The closing track, ‘Untitled 103’, gives very little away from its name, which makes it a neat ending for a record so concerned with buried feeling and shifting shapes. The guitars are thick enough to feel almost physical, yet little melodic fragments keep appearing through the crush. The drums give the piece a final sense of lift, while the bass keeps it from floating away into pure noise. It pulses along steadily almost like the band are floating out to sea from shore on gentle waves of distortion.
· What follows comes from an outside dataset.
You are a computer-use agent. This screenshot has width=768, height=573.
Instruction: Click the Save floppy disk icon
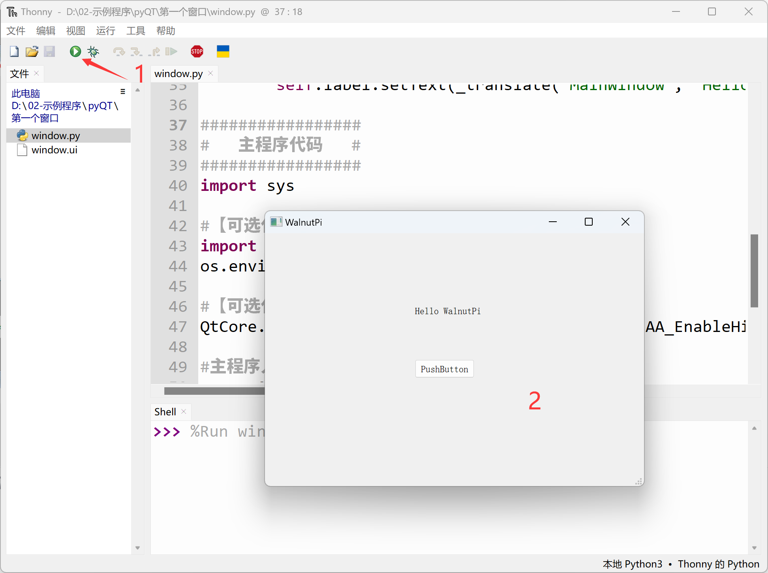point(49,51)
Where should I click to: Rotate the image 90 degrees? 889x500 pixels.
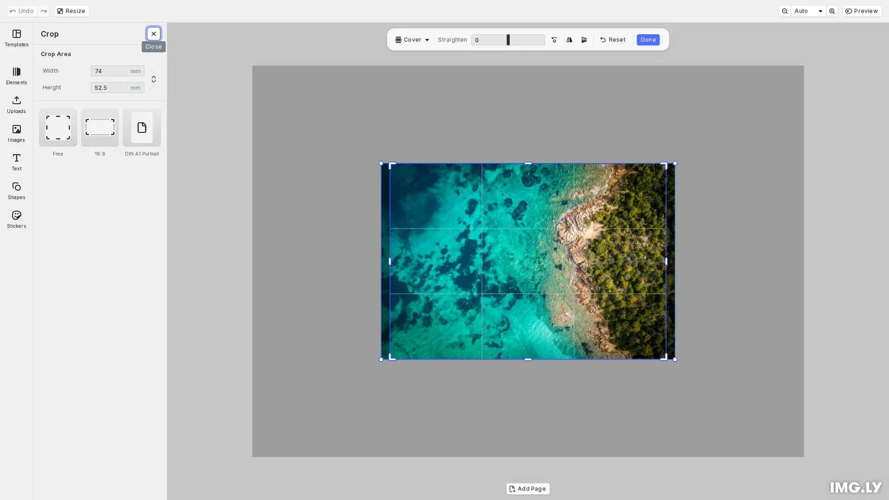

By the end of My Dreams Are Changing, I’m right back in that familiar Velveteen headspace and the whole thing makes me want to flip the record over as soon as it ends. Sure, this EP carries the DNA of Empty Crush, with those huge gazey guitars, buried vocals and nineties glow still firmly in place, yet there is a stronger sense of purpose running through these six songs. ‘Another Somewhere’ gives us the big centrepiece, ‘A Fool’s Paradise’ brings spoken word and beautiful sensory overload, and ‘Unanswered’ nods lovingly towards the dreamier end of the shoegaze family tree. Velveteen have returned with a record that feels physical, loud, strangely tender and completely ready to take over your turntable. I was getting ready to obsess again at the start of this EP, and by the end those dreams had changed into plans.

My Dreams Are Changing is out now on vinyl via Noon Records. You can check it out over on the Velveteen Bandcamp page.